All connectors will automatically detect API keys from environment variables.

In [None]:
# Initialize all connectors (with error handling for missing API keys)
import os
from krl_data_connectors import find_config_file

# Load API keys from config file if not in environment
config_path = find_config_file('apikeys')
if config_path:
    print(f"📁 Loading API keys from: {config_path}")
    with open(config_path, 'r') as f:
        for line in f:
            line = line.strip()
            if 'BEA API KEY:' in line and not os.getenv('BEA_API_KEY'):
                os.environ['BEA_API_KEY'] = line.split(':', 1)[1].strip()
            elif 'FRED API KEY:' in line and not os.getenv('FRED_API_KEY'):
                os.environ['FRED_API_KEY'] = line.split(':', 1)[1].strip()
            elif 'BLS API KEY:' in line and not os.getenv('BLS_API_KEY'):
                os.environ['BLS_API_KEY'] = line.split(':', 1)[1].strip()
            elif 'CENSUS API:' in line and not os.getenv('CENSUS_API_KEY'):
                os.environ['CENSUS_API_KEY'] = line.split(':', 1)[1].strip()
else:
    print("⚠️  No config file found.
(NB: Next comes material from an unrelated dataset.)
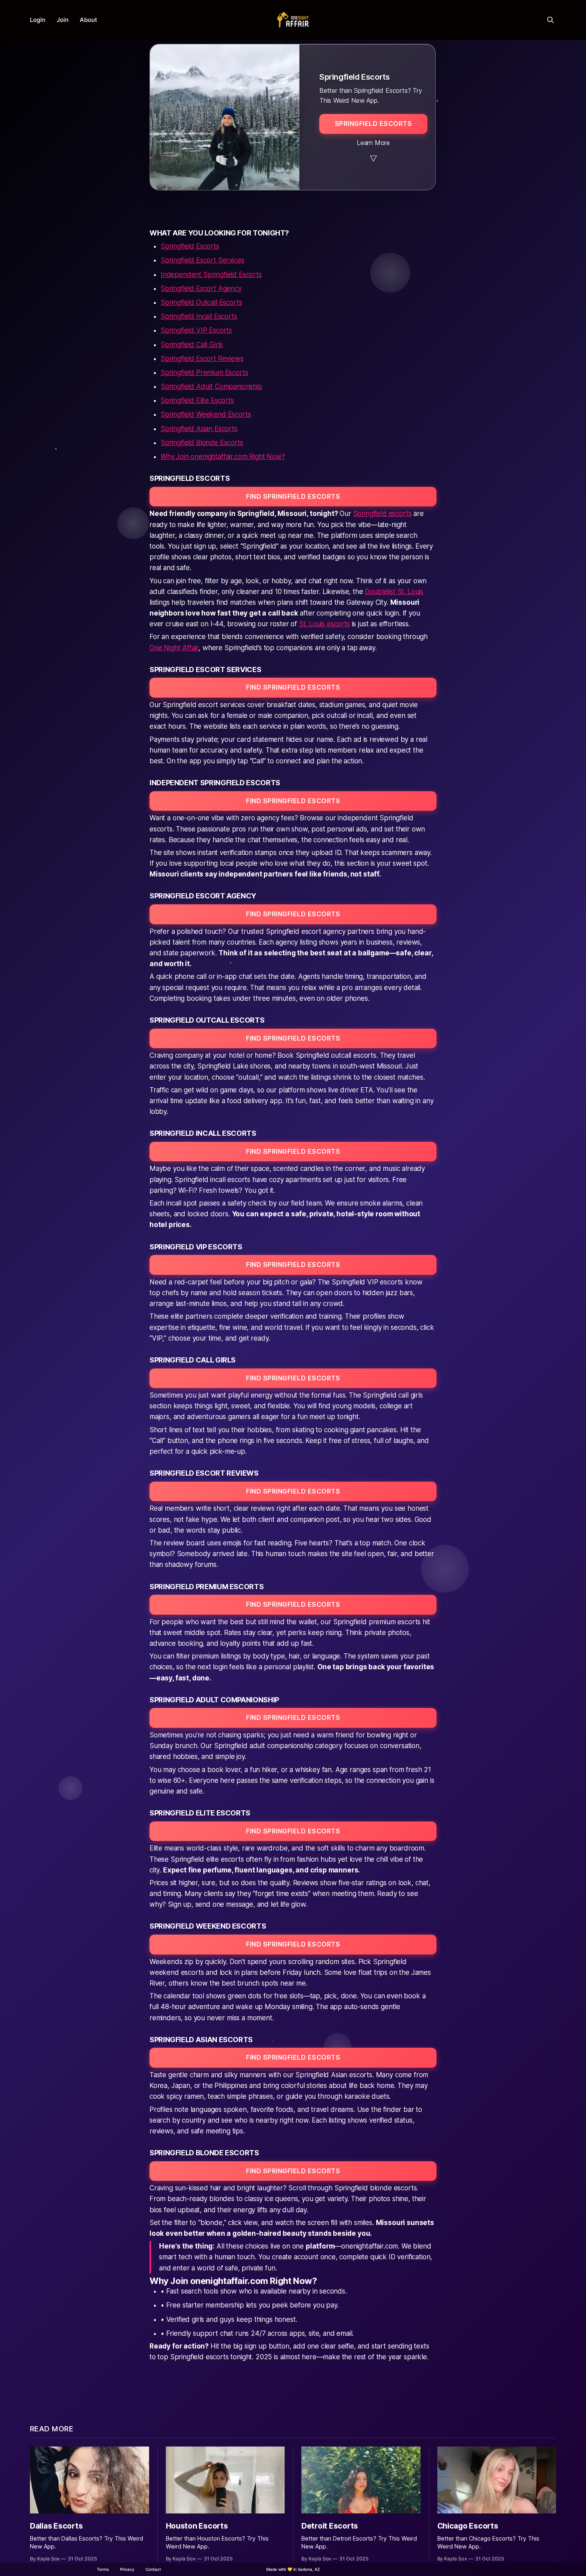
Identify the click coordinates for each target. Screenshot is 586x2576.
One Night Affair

Checking environment variables...")
    print("   Create config file at one of:")
    print("   - ~/.krl/apikeys")
    print("   - ~/KR-Labs/Khipu/config/apikeys")
    print("   - ./config/apikeys")

# Initialize connectors (no API key required for these)
cbp = CountyBusinessPatternsConnector()
lehd = LEHDConnector()

# Initialize API-based connectors
fred = FREDConnector() if os.getenv('FRED_API_KEY') else None
bls = BLSConnector() if os.getenv('BLS_API_KEY') else None

# BEA requires API key - handle gracefully if missing
try:
    bea = BEAConnector() if os.getenv('BEA_API_KEY') else None
except ValueError as e:
    print(f"⚠️  BEA connector requires API key: {e}")
    bea = None

# Check API key status
print("\nConnector Status:")
print("="*80)

connectors = [
    ("CBP", cbp, False),
    ("LEHD", lehd, False),
    ("FRED", fred, True),
    ("BLS", bls, True),
    ("BEA", bea, True),
]

for name, connector, requires_key in connectors:
    if connector is None and requires_key:
        print(f"⚠️  {name:6s}: Not initialized (API key required)")
        continue
    elif connector is None:
        print(f"❌ {name:6s}: Failed to initialize")
        continue
    
    has_key = "✅" if getattr(connector, 'api_key', None) else "✅" if not requires_key else "⚠️"
    if hasattr(connector, 'api_key') and connector.api_key:
        key_info = f"{connector.api_key[:10]}..."
    else:
        key_info = "No key required" if not requires_key else "No key (limited functionality)"
    print(f"{has_key} {name:6s}: {key_info}")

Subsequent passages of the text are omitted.